= Oswald Critchley =

Canadian politician

Oswald Asheton Critchley ( in Manchester - in Bushmills, Northern Ireland) was a Canadian territorial level politician, rancher and also served as a soldier in the Canadian Forces during World War I.

==Personal life==
Critchley began ranching in Southern Alberta in the 1880s. He purchased the Stapleton Ranch which was situated on the Bow River. His first wife, Maria Newbolt, had two sons. She died during the birth of her second son. Critchley quickly remarried to Ms. Winifred Holt.

==Political career==
In the 1894 Northwest Territories general election Critchley ran for a seat in the West Calgary electoral district. He defeated two other candidates coming out on top of a close three-way split to capture the district.

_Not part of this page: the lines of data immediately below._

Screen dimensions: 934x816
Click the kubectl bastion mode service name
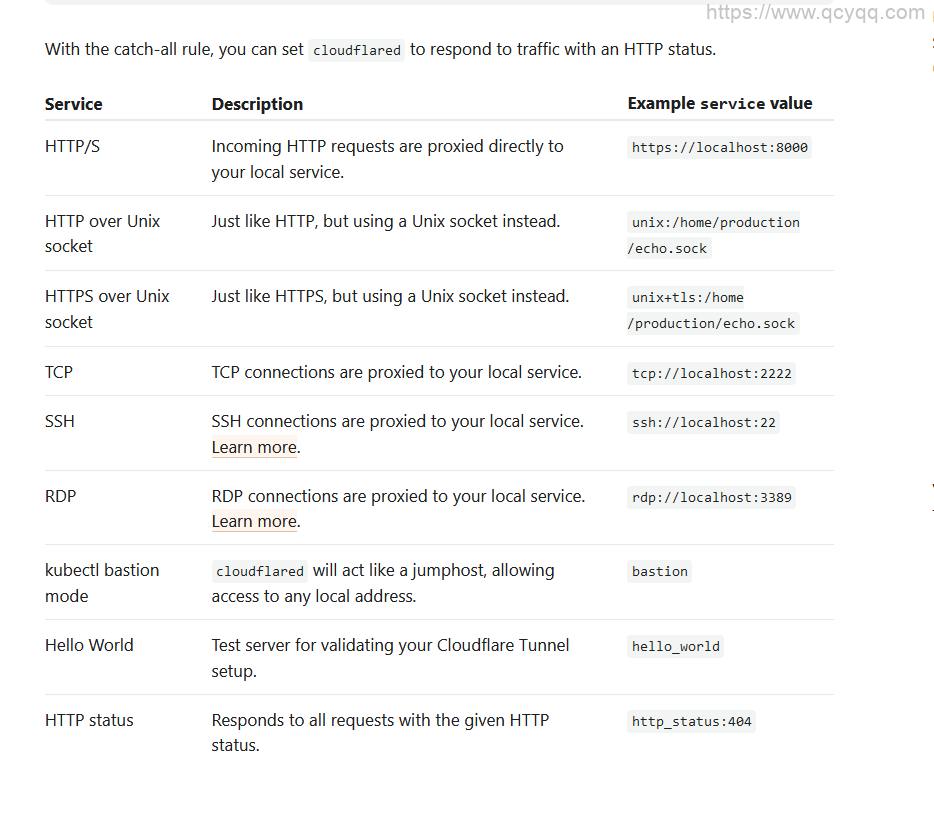[101, 583]
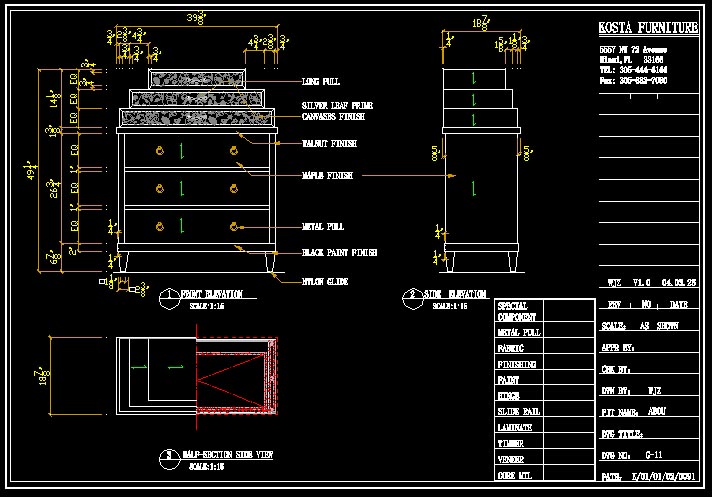This screenshot has width=712, height=497.
Task: Click the METAL PULL row in the component table
Action: tap(544, 332)
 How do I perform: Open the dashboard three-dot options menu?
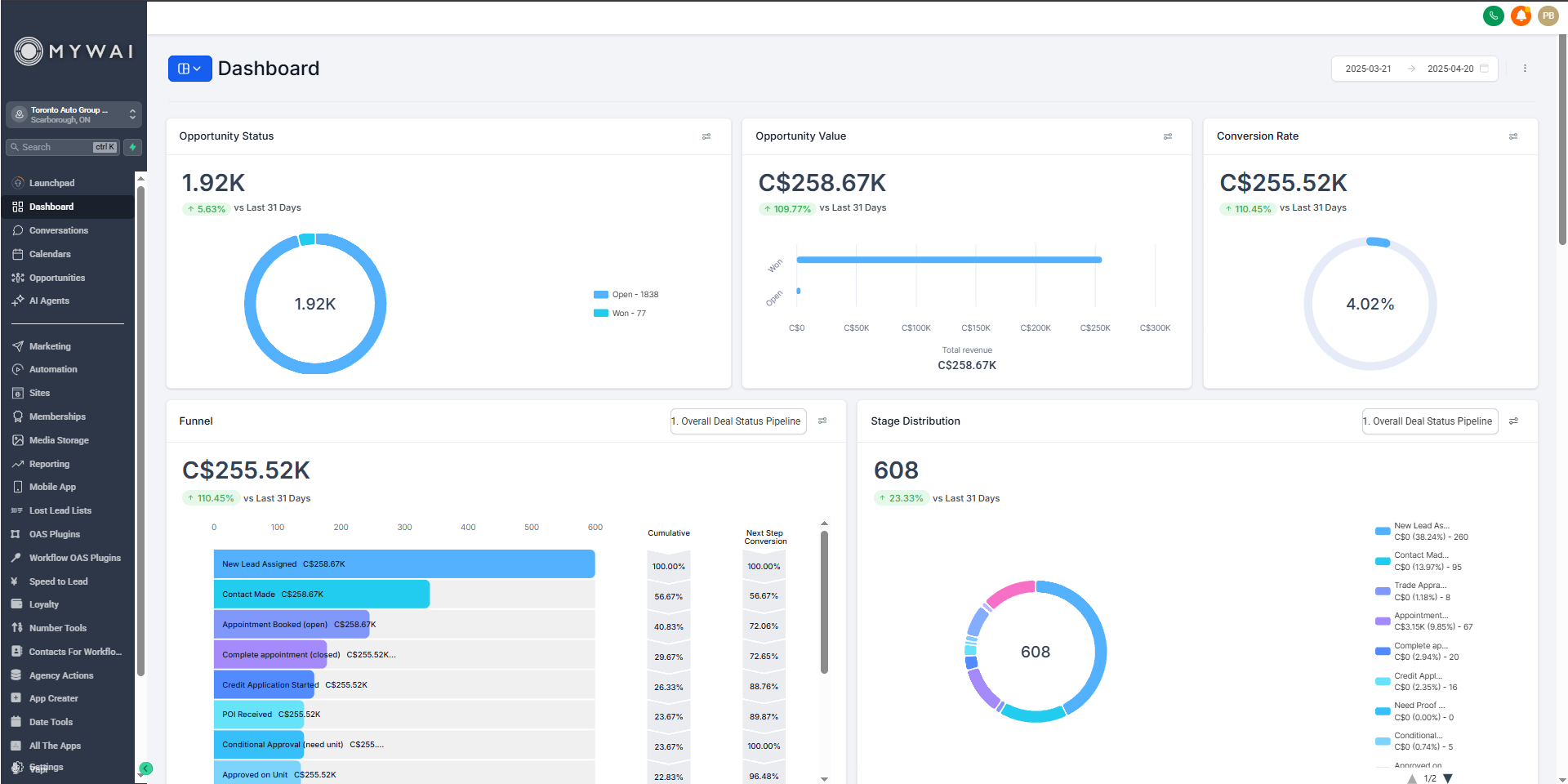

Critchley only served in the Northwest Territories Legislature for a single term, choosing not to run again at the dissolution of the Legislature in 1898. He sold his first ranch a year later in 1899 and returned to England.

==Post political life==
He moved back to Alberta and returned to ranching. In 1909, he purchased the Bell-Irving ranch in Grand Valley and continued ranching until the outbreak of World War I. He enlisted in the Canadian Expeditionary Force with his two sons. All three served with Lord Strathcona's Horse and saw combat in France. After the war he moved back to London, England and stayed the rest of his life until he died in 1935.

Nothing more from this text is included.